By Nicole Cooke firstname.lastname@example.org
May 5, 2014
The latest scam to hit the area involves the Army & Exchange Service at Whiteman Air Force Base and the offer of purchasing a used vehicle.
A man posing as an airman from Utah has been trying to conduct transactions by saying a used car will be delivered to the Exchange for the customer once money has been transferred, but the cars don’t exist. The Exchange isn’t even authorized to sell vehicles in the United States, said Emma-Jayne Swan, Assistant Store Manager at the WAFB Exchange.
So far three people have reported responding to the scam. Only one person actually transferred the money; the other two people called the Exchange first to see if the offer was legitimate.
“We received three phone calls in the last two weeks,” Swan said. “One was from a concerned mother making sure it was a valid offer because her daughter was about to wire the money. Another gentleman called a few days later about it, then Wednesday I talked to a gentleman who had unfortunately already wired the money a few days before, expecting to pick up a used truck from us (Monday).”
Swan said she wasn’t exactly sure how those people found out about the offer, but said the man who transferred the money communicated with the scammer mostly through text messages, followed by an official-looking email with the Exchange’s logo.

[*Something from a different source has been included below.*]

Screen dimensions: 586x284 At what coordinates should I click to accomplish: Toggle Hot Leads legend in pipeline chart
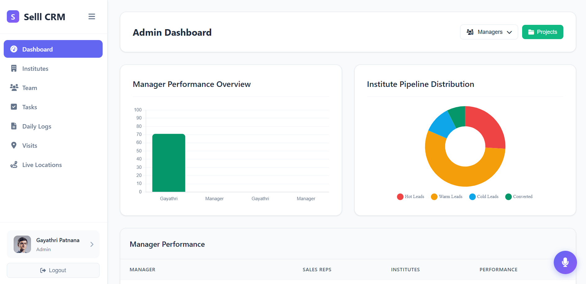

“Whether it was an ad or online I’m not sure. But then he sent him an email with our letterhead to make it look official,” she said. “But it looked like it was copied and pasted and references to the company were not what we would ever call ourselves.”
When Swan and other WAFB Exchange employees contacted Exchange headquarters in Dallas, Texas, officials there said they had heard of the scam, and that other scams had included trying to sell used boats and motorcycles as well.
According to a news release from Army & Air Force Exchange Service Public Affairs, “while the Exchange does have mail order and Internet offerings, the Exchange does not advertise in civilian outlets such as metropolitan newspapers or automobile sales magazines. All advertisements for legitimate Exchange offerings are published in outlets whose audiences mostly comprise military members.”